Imagine Documentaries President Sara Bernstein Says Docs Like ‘Harry & Meghan’ Are “Almost In A Different Category” – MIA Market

Documentaries like Netflix’s Harry & Meghan are “almost in a different category,” the docs boss of Ron Howard and Brian Grazer’s Imagine Entertainment said today.

Responding to a question from Deadline at MIA Market, former HBO producer Sara Bernstein also said the “fees have raised in terms of what this access looks like and what it costs a producer like our company” on shows where the subjects exert a certain amount of editorial control.

Although it isn’t only Harry & Meghan that opted for this approach, the conversation was sparked by last year’s hit doc series, which was co-produced by the ex-royal duo’s Archewell Productions via a multi-million dollar Netflix deal.

“We live in a world today where celebrities, big personaltiies and talent of a certain magnitude understand what their value is to the industry and to an audience,” Bernstein said. “I think that has driven the desire to be more participatory in the process and to either demand a seat at the table as a producing partner or second producer.”

Speaking to Deadline recently, BBC docs boss Clare Sillery said she would never have commissioned Harry & Meghan due to the royal couple’s editorial control demands.

**Data excerpt:**
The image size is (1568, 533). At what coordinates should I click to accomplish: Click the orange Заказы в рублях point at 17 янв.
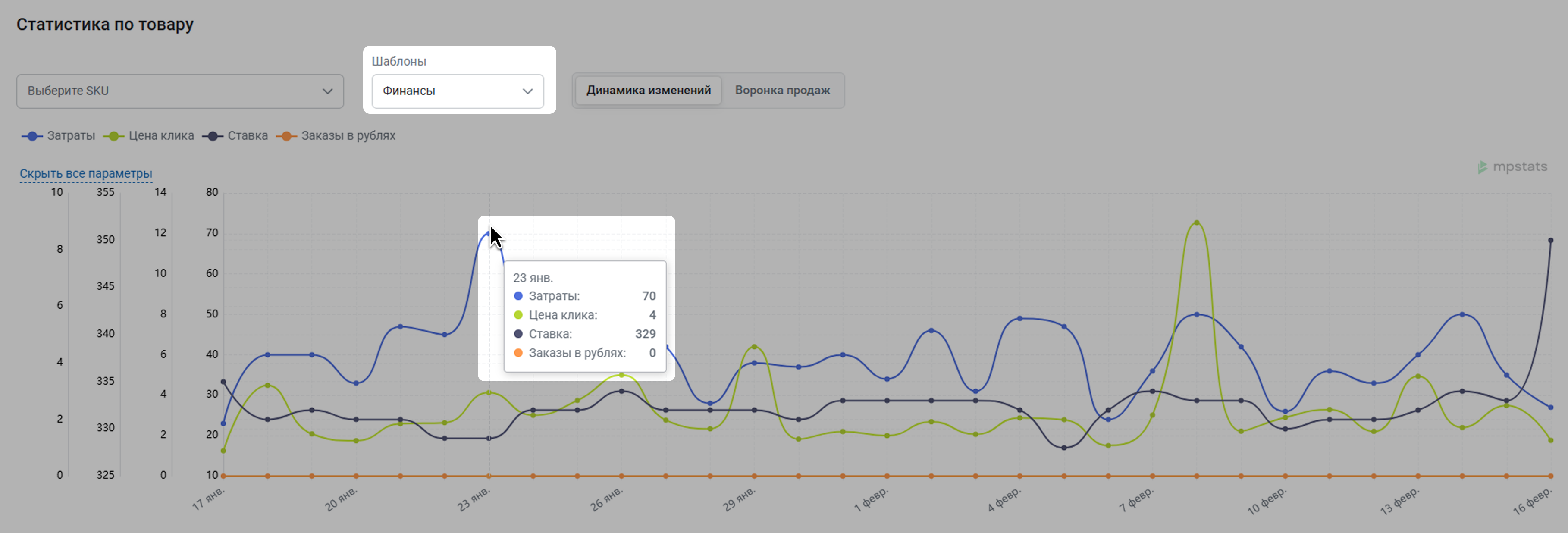pyautogui.click(x=223, y=476)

**What to do:**
A. Could you output the stretch of the Sara Bernstein article from "Imagine Documentaries President" through "Entertainment said today."?
B. Can you rewrite the paragraph of the Sara Bernstein article that begins "Although it isn't only" as a short list of its main facts?

**Outputs by task:**
A.
Imagine Documentaries President Sara Bernstein Says Docs Like ‘Harry & Meghan’ Are “Almost In A Different Category” – MIA Market

Documentaries like Netflix’s Harry & Meghan are “almost in a different category,” the docs boss of Ron Howard and Brian Grazer’s Imagine Entertainment said today.

B.
- Harry & Meghan is not the only documentary that opted for this approach.
- Last year's hit doc series Harry & Meghan sparked the conversation.
- The ex-royal duo's Archewell Productions co-produced the series.
- The co-production came through a multi-million dollar Netflix deal.